D. The label shall be exempt from containing the items listed in 6, 7 and 15 of subsection C if the items are included on the batch label as required in 18VAC110-60-290 and are clearly visible to the patient.
DE. A pharmaceutical processor shall not label cannabis products as "organic" unless the Cannabis plants have been organically grown and the cannabis oil products have been produced, processed, manufactured, and certified to be consistent with organic standards in compliance with 7 CFR Part 205.
EF. The cannabis products shall be dispensed in child-resistant packaging, except as provided in 18VAC110-60-210 A. A package shall be deemed child-resistant if it satisfies the standard for "special packaging" as set forth in the Poison Prevention Packaging Act of 1970 Regulations, 16 CFR 1700.1(b)(4).
FG. No person except a pharmacist or a pharmacy technician operating under the direct supervision of a pharmacist shall alter, deface, or remove any label so affixed.
GH. A pharmacist shall be responsible for verifying the accuracy of the dispensed product in all respects prior to dispensing and shall document that each verification has been performed.

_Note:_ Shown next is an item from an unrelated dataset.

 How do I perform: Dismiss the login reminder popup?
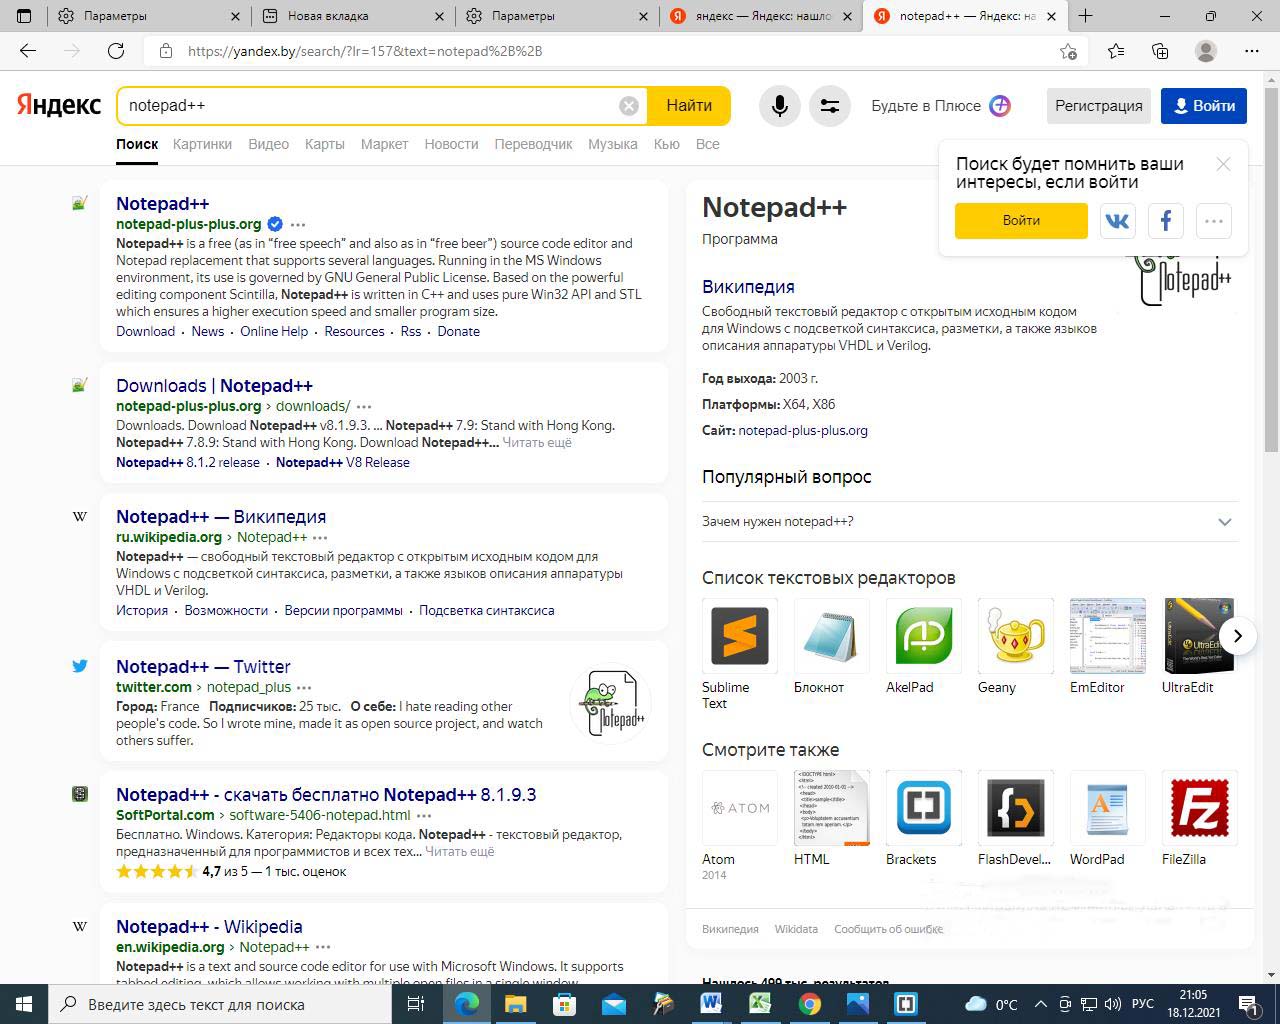tap(1223, 164)
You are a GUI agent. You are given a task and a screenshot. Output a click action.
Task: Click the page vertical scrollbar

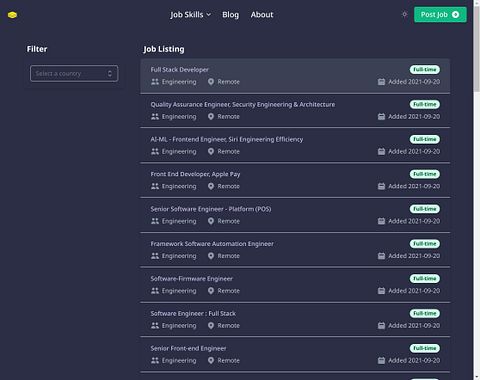[x=476, y=190]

HI. A pharmacist shall document a registered patient's self-assessment of the effects of cannabis products in treating the registered patient's diagnosed condition or disease or the symptoms thereof. If the authorization for botanical cannabis for a minor is communicated verbally or in writing to the pharmacist at the time of dispensing, the pharmacist shall also document such authorization. A pharmaceutical processor or cannabis dispensing facility shall maintain such documentation in writing or electronically for three years from the date of dispensing and such documentation shall be made available in accordance with regulation.
IJ. A pharmacist shall exercise professional judgment to determine whether to dispense cannabis products to a registered patient, parent, legal guardian, or registered agent if the pharmacist suspects that dispensing cannabis products to the registered patient, parent, legal guardian, or registered agent may have negative health or safety consequences for the registered patient or the public.